┌─ Extracted entries

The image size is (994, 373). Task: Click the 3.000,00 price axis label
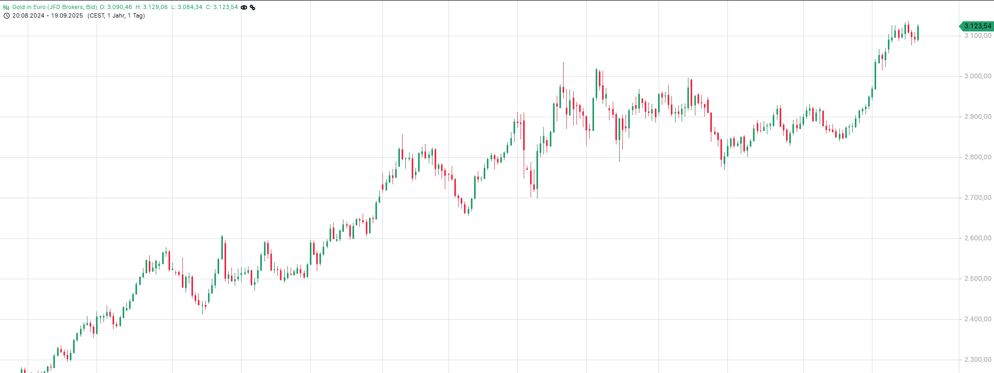(977, 76)
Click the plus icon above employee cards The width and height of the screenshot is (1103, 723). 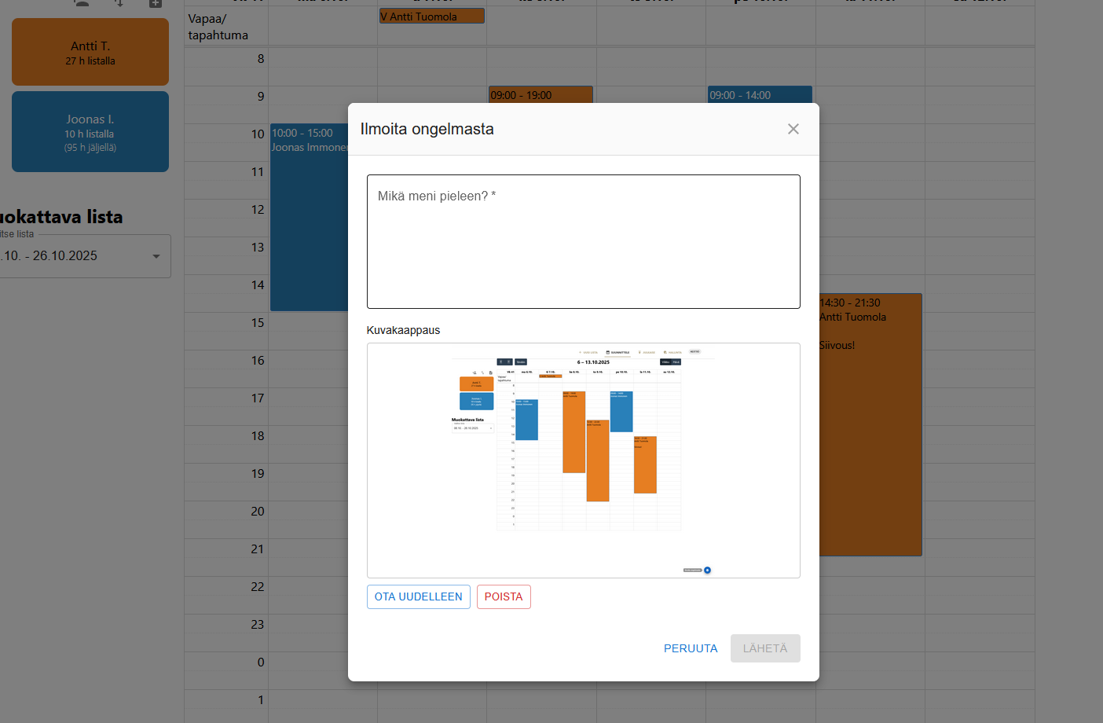156,3
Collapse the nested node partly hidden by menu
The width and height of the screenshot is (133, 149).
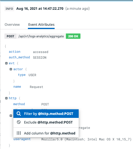[11, 116]
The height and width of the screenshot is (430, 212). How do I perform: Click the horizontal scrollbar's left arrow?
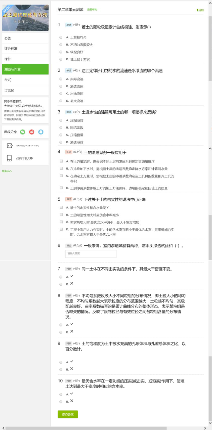pyautogui.click(x=3, y=428)
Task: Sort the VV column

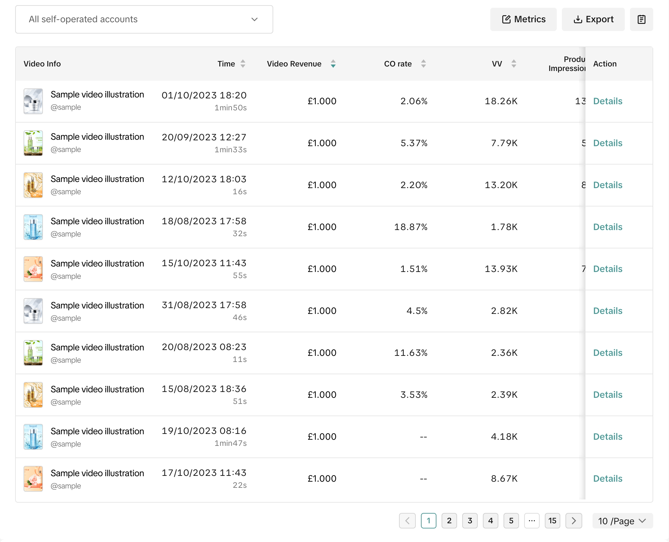Action: [514, 64]
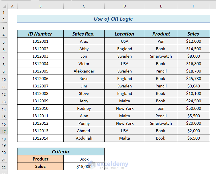This screenshot has height=174, width=216.
Task: Click the criteria value cell containing $15,000
Action: (84, 167)
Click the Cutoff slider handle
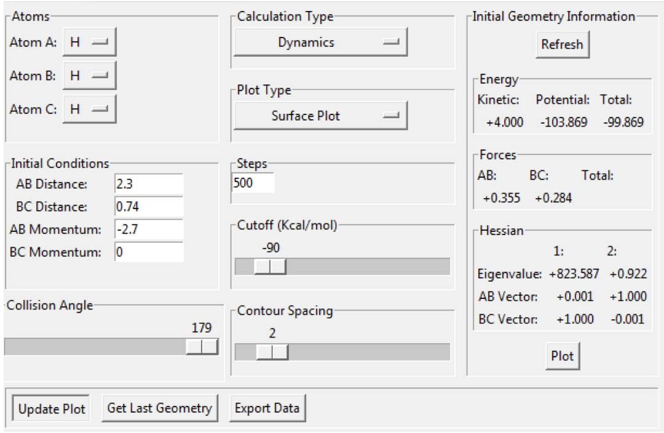Viewport: 664px width, 433px height. (270, 266)
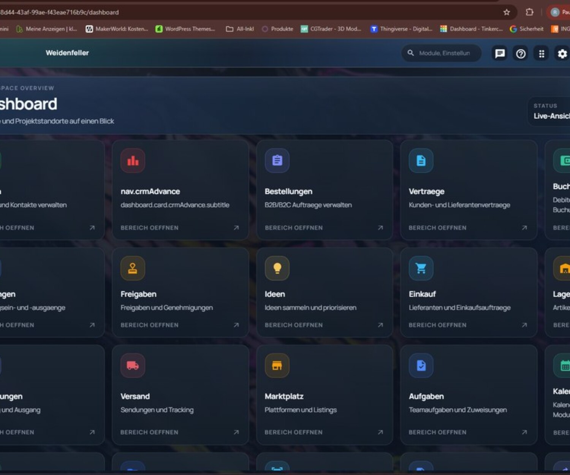Open the chat messages icon in header

(500, 54)
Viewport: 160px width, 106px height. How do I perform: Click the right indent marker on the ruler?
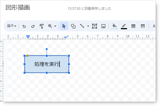click(65, 38)
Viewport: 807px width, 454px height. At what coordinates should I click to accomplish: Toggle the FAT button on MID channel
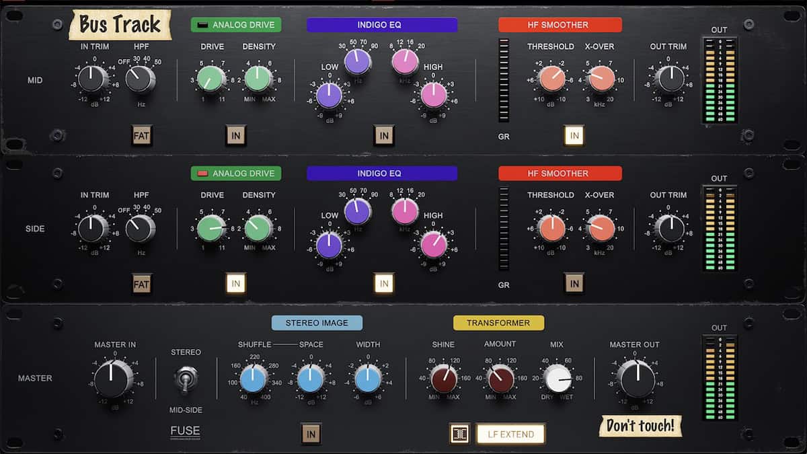pyautogui.click(x=142, y=135)
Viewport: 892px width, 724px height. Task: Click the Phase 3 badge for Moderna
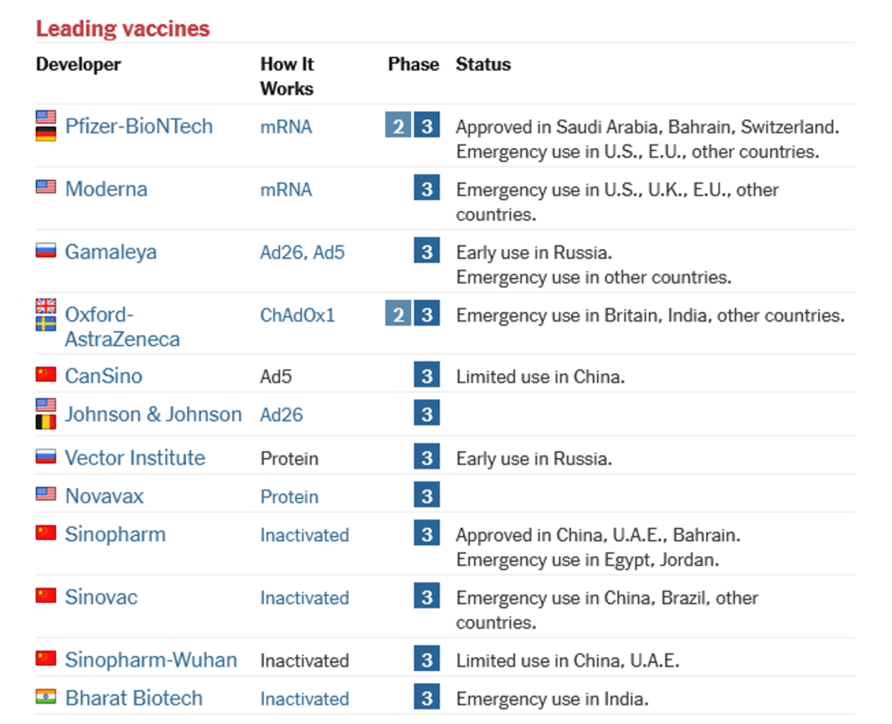pos(426,189)
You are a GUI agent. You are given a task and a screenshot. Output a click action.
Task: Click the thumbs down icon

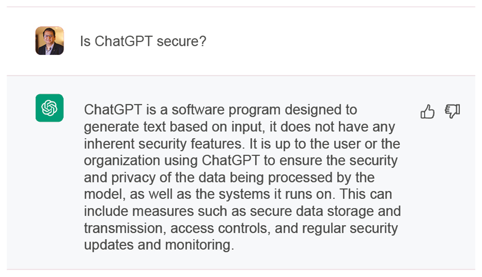453,111
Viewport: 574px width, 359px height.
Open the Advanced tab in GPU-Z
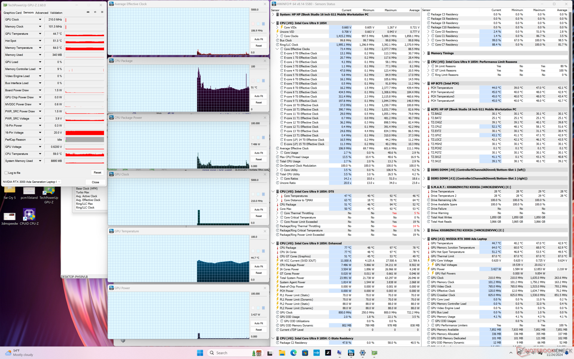pos(42,13)
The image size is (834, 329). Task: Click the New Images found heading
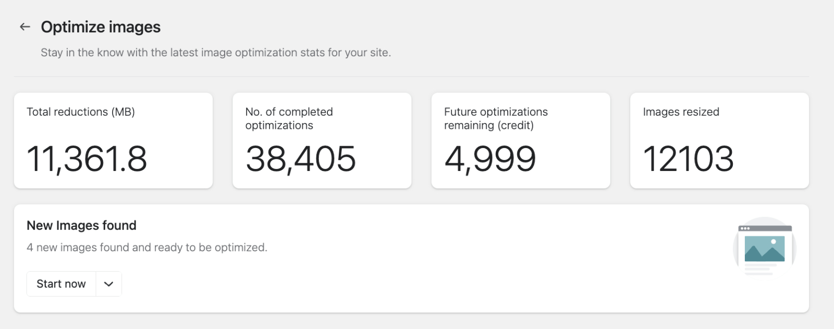click(x=81, y=226)
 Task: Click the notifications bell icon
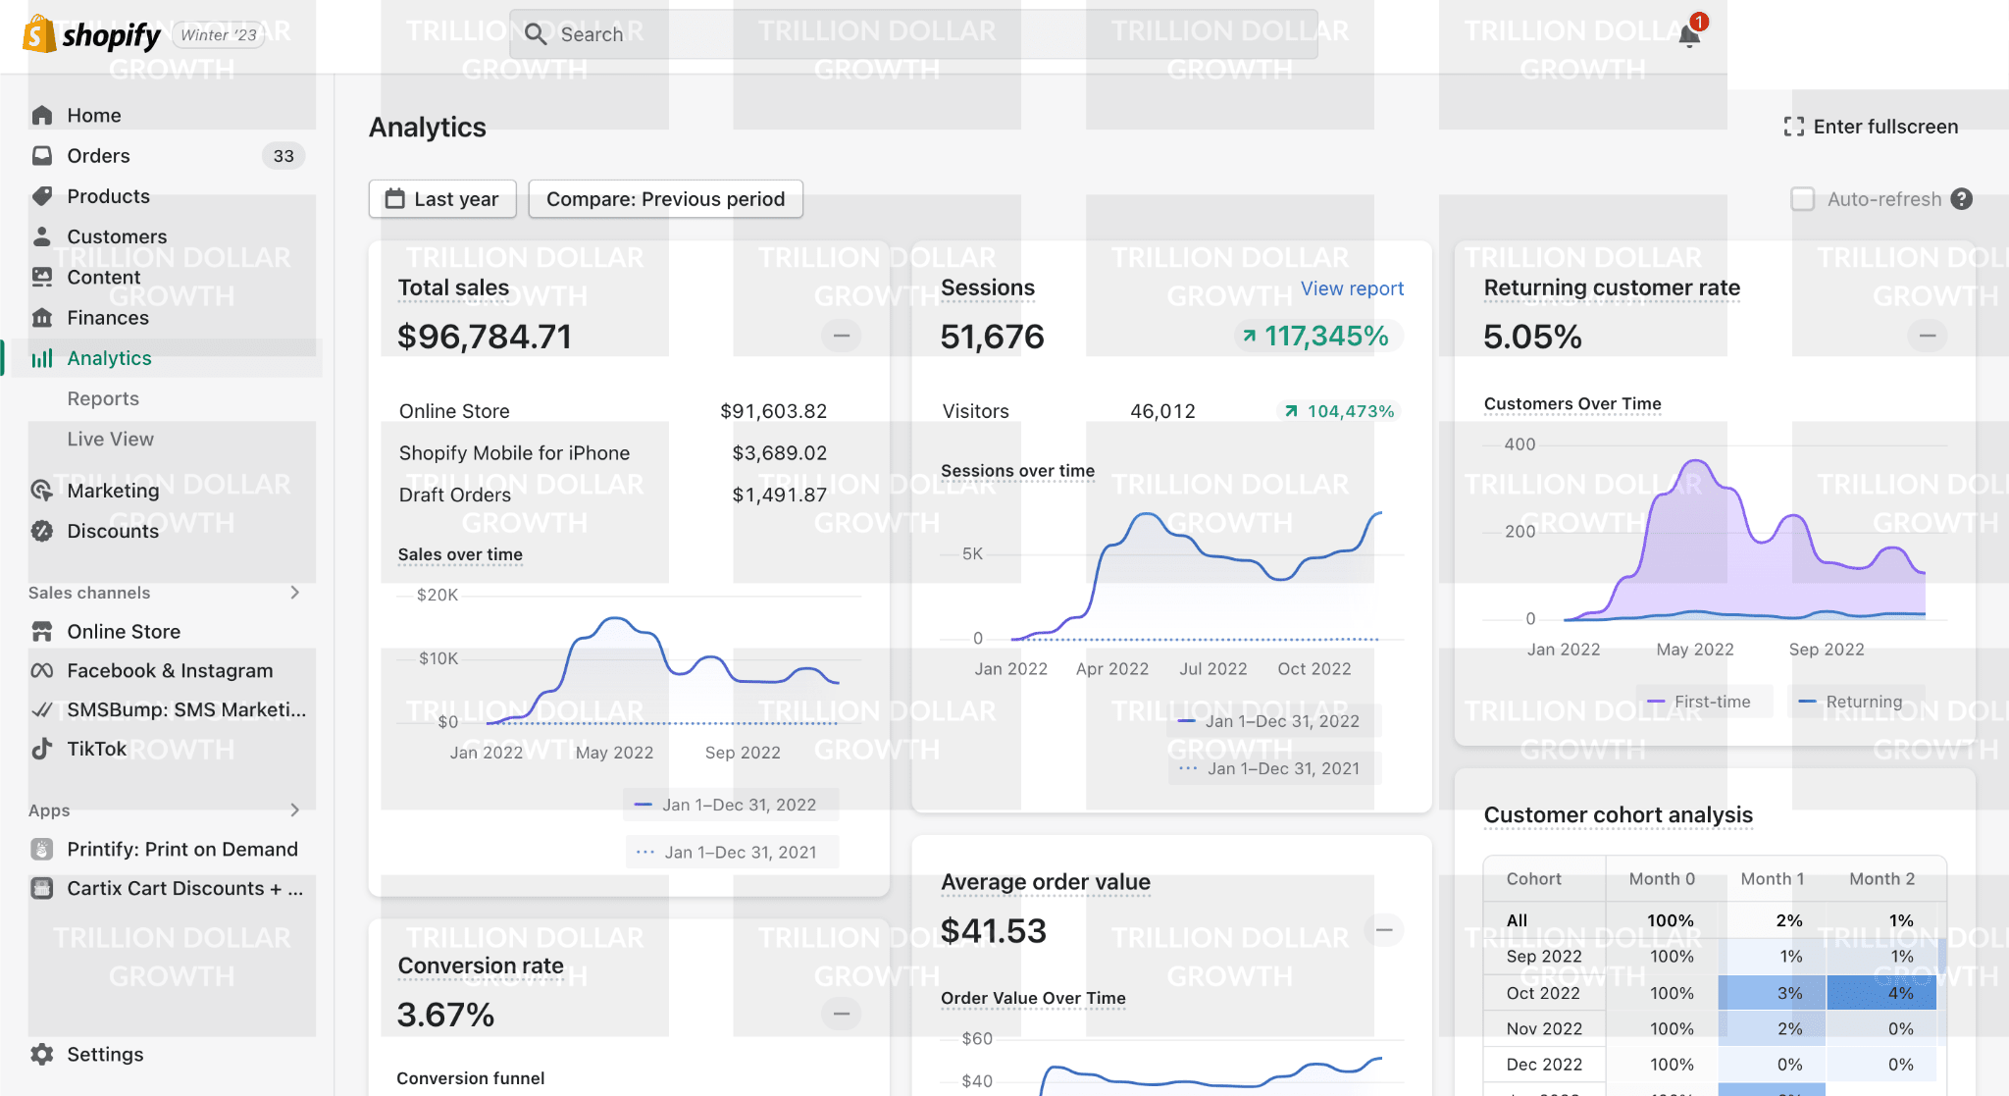point(1688,36)
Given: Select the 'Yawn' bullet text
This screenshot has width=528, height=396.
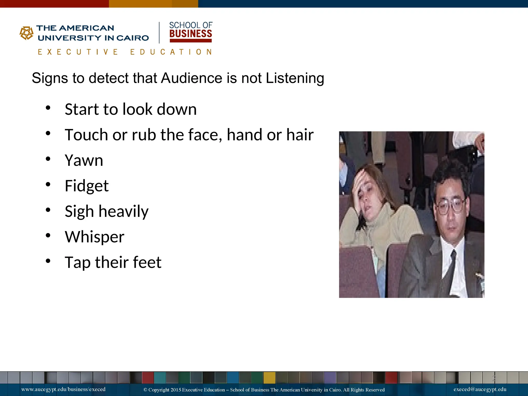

└─

— Problem details —
Copy the items from the line containing "The image size is (834, 329)." through the end of the items, changing "heading" to "title" and leaving everything else unchanged. Omit the pictures.

— Response to this exercise —
The image size is (834, 329). Task: Click the New Images found title
click(x=81, y=226)
 Task: Click the notifications bell icon
point(1688,36)
Given: Select the 'Yawn' bullet text
This screenshot has width=528, height=396.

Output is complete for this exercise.